## DATA TO EXAMINE
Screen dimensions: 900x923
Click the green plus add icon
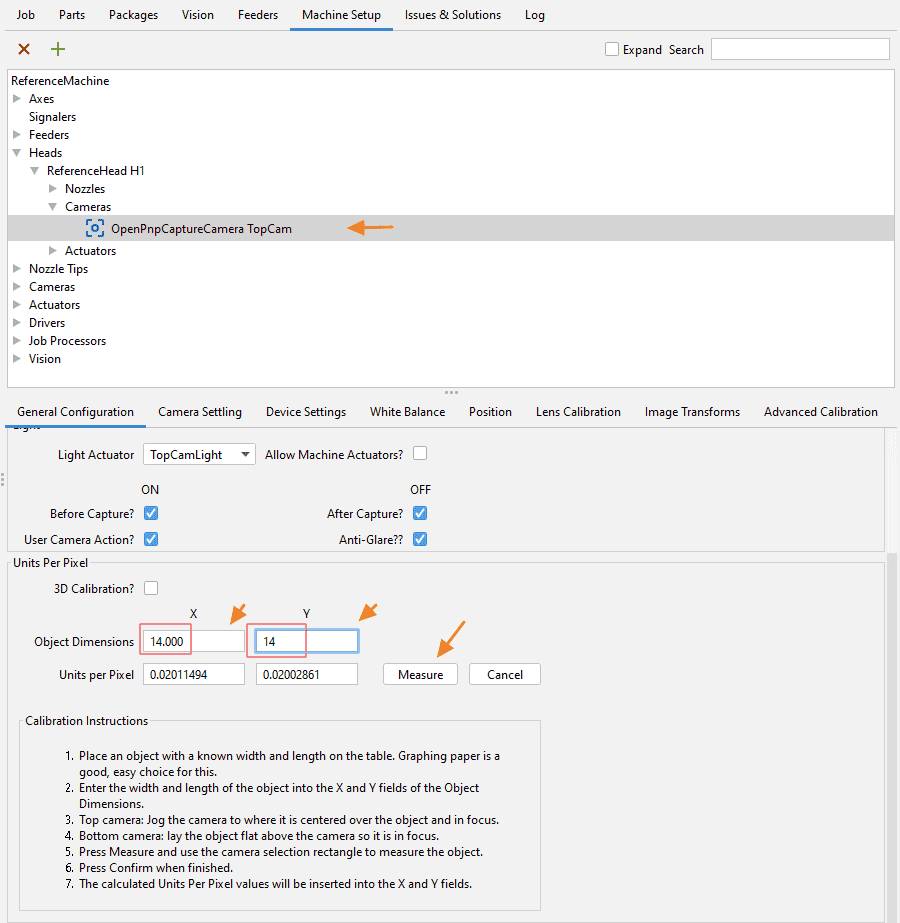(x=58, y=49)
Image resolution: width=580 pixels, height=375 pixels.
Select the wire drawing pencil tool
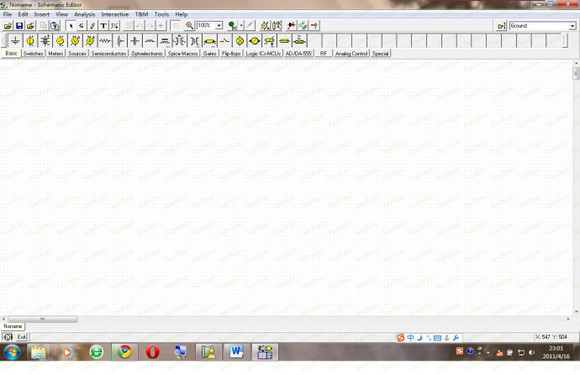tap(92, 26)
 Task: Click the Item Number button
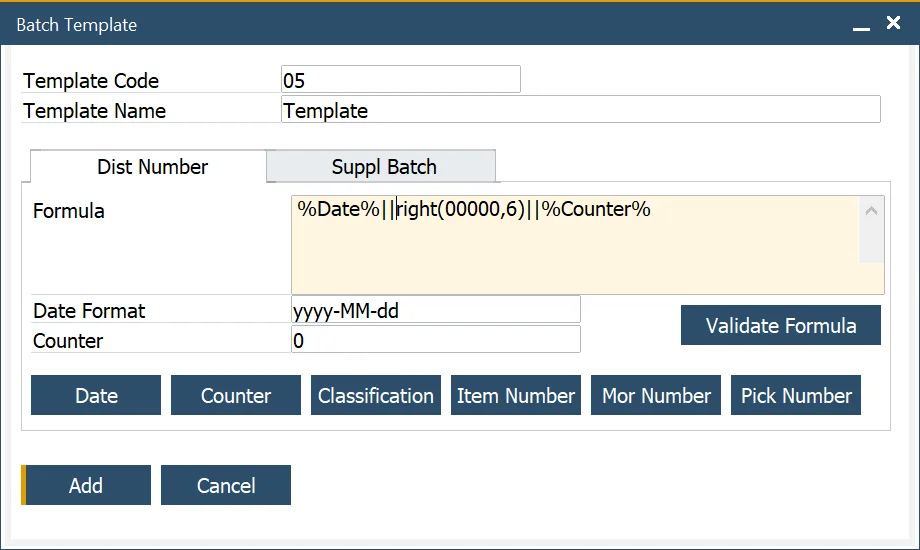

## TASK BRIEF
Give the data again exactly, image-free.

## ANSWER SPACE
Screen dimensions: 900x923
Click the green plus add icon
(x=58, y=49)
Image resolution: width=580 pixels, height=375 pixels.
Select the wire drawing pencil tool
tap(92, 26)
 Task: Click the Item Number button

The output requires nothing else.